Under the data directory, there are
separate compressed wt files corresponding to each collection and
indexes. Journals have their own folder under the data directory.
The compressed files are actually created
when data is inserted in the collection (the files are allocated at
write time, no preallocation).
For example, if you create collection
called users, it will be stored in collection-0—2259994602858926461
files and the associated index will be stored in
index-1—2259994602858926461, index-2—2259994602858926461, and so
on.
In addition to the collection and index
compressed files, there is a _mdb_catalog file that stores metadata
mapping collection and indexes to the files in the data directory.
In the above example it will store mapping of collection users to
the wt file collection-0—2259994602858926461. See Figure 8-11.
When specifying the DBPath you need to
ensure that the directory corresponds to the storage engine, which
is specified using the –storageEngine option when starting the
mongod.

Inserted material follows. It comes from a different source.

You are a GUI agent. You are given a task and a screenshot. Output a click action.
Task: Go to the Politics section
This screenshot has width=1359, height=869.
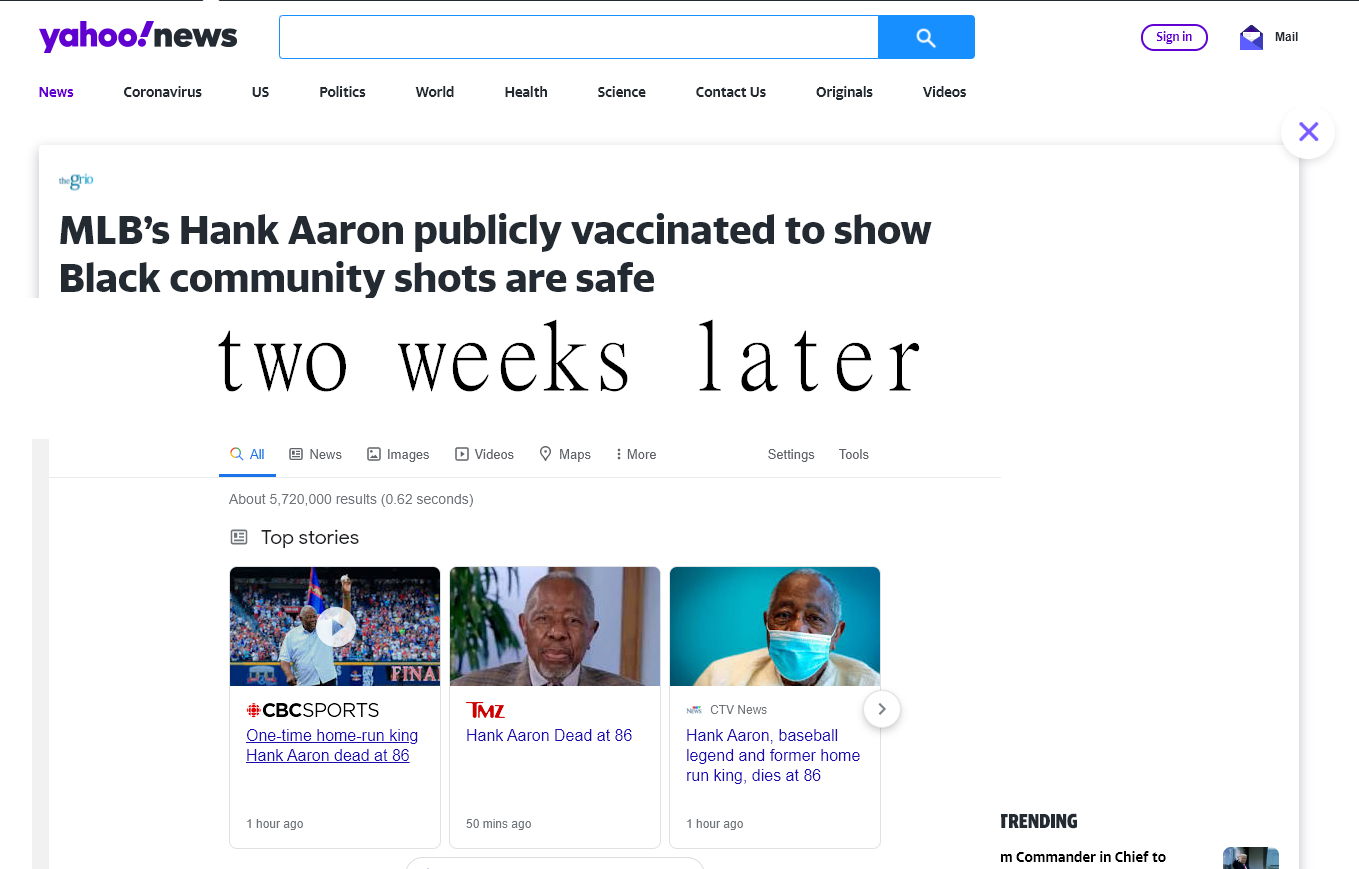coord(342,92)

The mongod will fail to start if the dbpath contains files
created by a storage engine other than the one specified using the
–storageEngine option. So if MMAPv1 files are found in DBPath,
then WT will fail to start.
Internally, WiredTiger uses the traditional
B+ tree structure for storing and managing data but that’s where
the similarity ends. Unlike B+ tree, it doesn’t support in-place
updates.
WiredTiger cache is used for any read/write
operations on the data. The trees in cache are optimized for
in-memory access.
8.4 Reads and Writes
You will briefly look at how the reads and
writes happen. As mentioned, when MongoDB updates and reads from
the DB, it is actually reading and writing to memory.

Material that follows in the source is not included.